▸ **EXERCISE OBJECTIVE**
Print the records below exactly. Omit every picture.

▸ **DATA FOR THE TASK**

━━━━━━━━━━

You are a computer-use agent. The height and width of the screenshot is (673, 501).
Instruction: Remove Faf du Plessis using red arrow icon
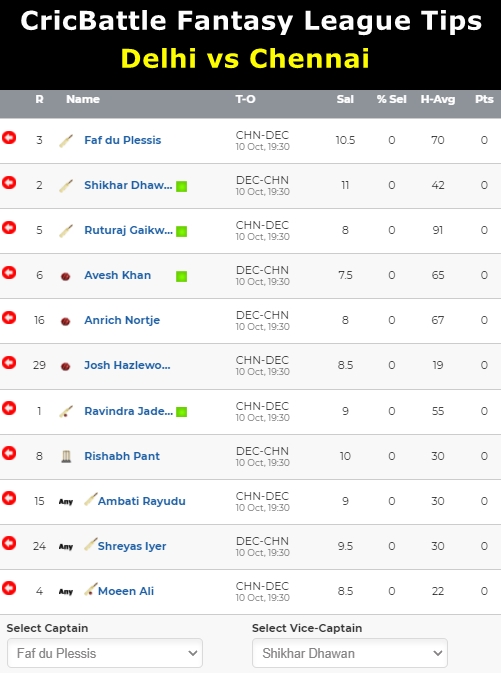pyautogui.click(x=9, y=138)
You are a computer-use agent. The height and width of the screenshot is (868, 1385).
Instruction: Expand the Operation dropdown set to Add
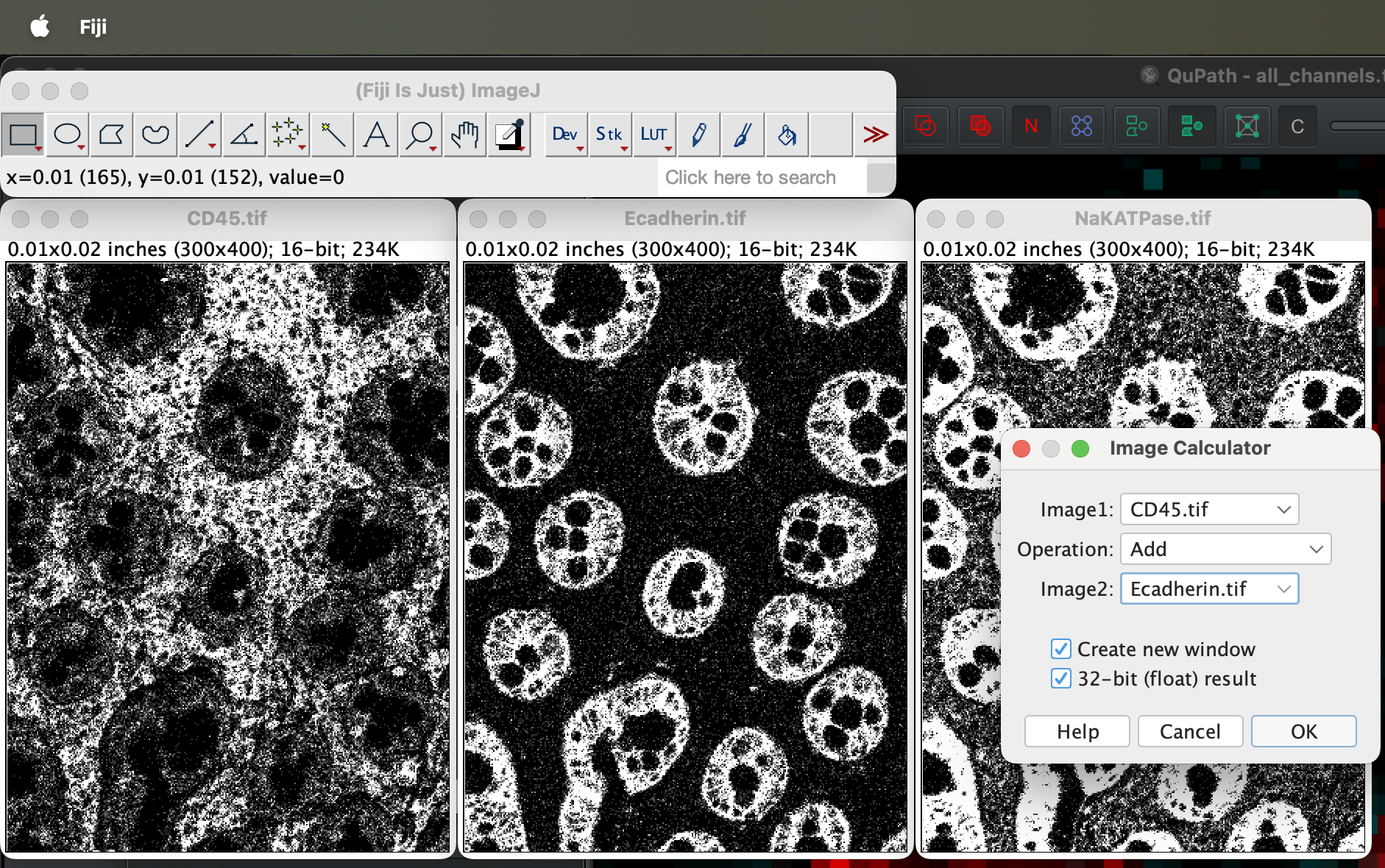coord(1225,549)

━━━━━━━━━━

▸ **WRITTEN ANSWER**
You are a computer-use agent. The height and width of the screenshot is (673, 501).
Instruction: Remove Faf du Plessis using red arrow icon
pyautogui.click(x=9, y=138)
You are a computer-use agent. The height and width of the screenshot is (868, 1385).
Instruction: Expand the Operation dropdown set to Add
coord(1225,549)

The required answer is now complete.